Marcelo Bielsa laments Leeds United's inability to make superiority count against Lee Bowyer's Charlton Athletic
Marcelo Bielsa felt Lee Bowyer got enough out of his Charlton players to nullify Leeds United's superiority at The Valley.
The Argentine head coach appeared exasperated that some of the same issues that have cropped up to cost his side recently were apparent again in today's 1-0 defeat.
The Whites had enough possession to control of the game, sent countless balls into the box and yet were undone by a first half set-piece.
They struggled to break down an Addicks side who packed the penalty area and defended manfully late on, despite coming under sustained pressure.
"I should repeat the same argument," said Bielsa after the game.

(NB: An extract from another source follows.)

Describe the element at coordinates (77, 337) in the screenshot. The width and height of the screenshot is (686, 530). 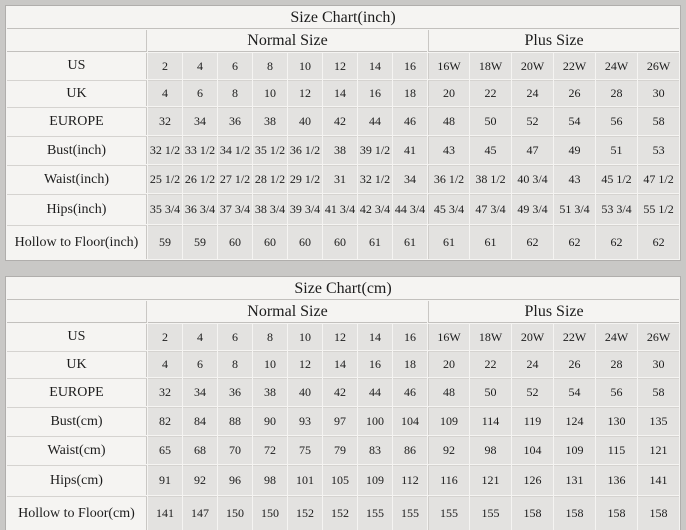
I see `row-label: US` at that location.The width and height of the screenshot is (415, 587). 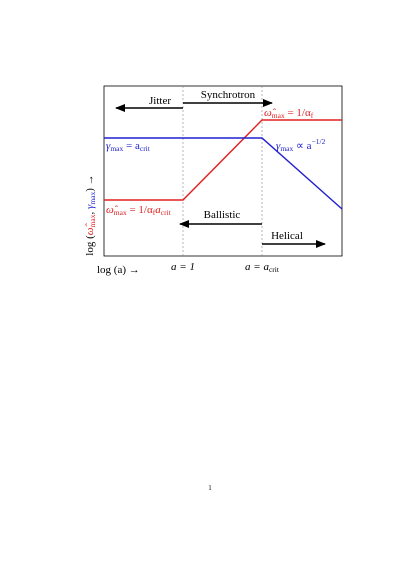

"Obviously the difference between both teams was big.
"The fact that we didn't impose this superiority is the explanation of what happened.
"I say this to say something different and to focus more on the difficulties for us, because if not I should say what I say always.

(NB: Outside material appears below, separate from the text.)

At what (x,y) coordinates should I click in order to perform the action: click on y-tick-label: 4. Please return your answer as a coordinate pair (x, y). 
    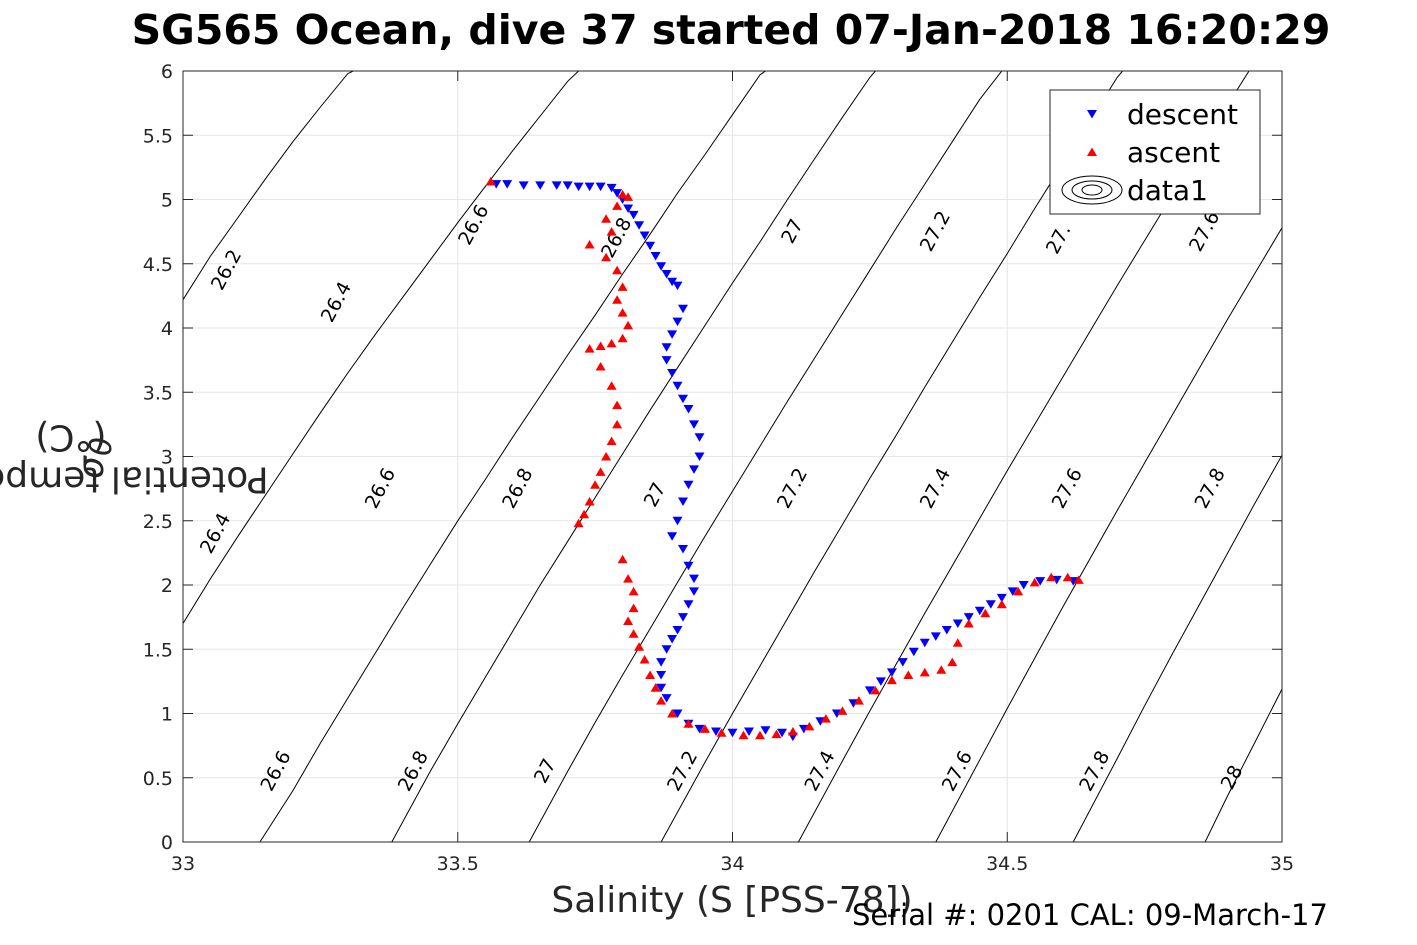
    Looking at the image, I should click on (167, 329).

"One shot, one goal. We had the possession, we controlled the game, the match was less clean than usual, our play.
"I say nothing new because nothing new happened."
Leeds, who now sit fourth in the Championship, were heavy favourites to beat the newly-promoted Addicks.
But Bielsa said ex Leeds midfielder Bowyer and his Charlton side stopped the visitors from making a telling difference with their superior quality.
"But one criticism for myself, our players are better than their players," he said.
"It is not that I am giving less value to the opponent. It is not that I underestimated the opponent but as we had more resources on the pitch, I couldn't impose this difference and the opposition manager, with less resources, he avoided us making a difference.
"The difference in resources was clear."
Bielsa made a pair of changes at the break, sending on Eddie Nketiah to play up front with Patrick Bamford and putting Adam Forshaw in defensive midfield, reverting to a back three.
With two strikers on the pitch he felt Leeds would have more presence in the area and capitalise on their numerous crossing opportunities.
Reflecting on how the game panned out, Bielsa lamented the lack of killer final ball in the middle of the park, while also recognising how difficult Charlton made it by defending in numbers.
"In the last 15 minutes of the first half we had a lot of capacity to cross, I thought with Eddie and Bamford together maybe we could obtain more presence in the box," he said.
"In the last 30 minutes, always we lost the ball in the last 20 metres, with 15 players inside the box. In this situation it is really difficult to play clear.
"Our set-pieces created some danger, our play decided that we had created some dangerous situations as well and we had shots from outside the box.
"The only resource that we didn't use, or maybe we could use more in the first half and not in the second, our passes in the centre of the attack.
"The last pass can be from the sides, it could be from the middle. We couldn't find this pass.
"But that is impossible to happen when the last men of the opponent is inside the box. With too many people in the box, it is very difficult to find accuracy and good passes.
"All our attacks would finish in their box. The opposite of finish our attacks in their box, is not build the play, don't move the ball before the last pass. And we developed this in the match.
"Maybe one conclusion could be, with a lot of time in possession and so many players in attack, maybe we could have created more easy chances, more clear chances."
The Charlton goal came on 32 minutes when a corner from the right wasn't dealt with. Although Kiko Casilla kept out Tom Lockyer's header, the rebound came off Macauley Bonne and found the net.
Bielsa didn't shy away from the problem Leeds are encountering when the opposition send corners into their area, but admitted it is a difficult one to address.
"There is a fact, we are conceding goals.
"When you concede goals from set-pieces you can explain it in two different ways. When you lose the one versus one in the box, or try that when the opponent wins the ball, the second ball is not there for the opponent.
"The goals in this season have more relationship with the flick on, than the one versus one.
"This is a situation that is very difficult to manage. We cannot say that our team loses concentration, and also we cannot say that we let the opponent free in the box, or that we are not adapting to set-pieces that the opponent prepares to do.
"But the reality is that it became the only resource of our opponent."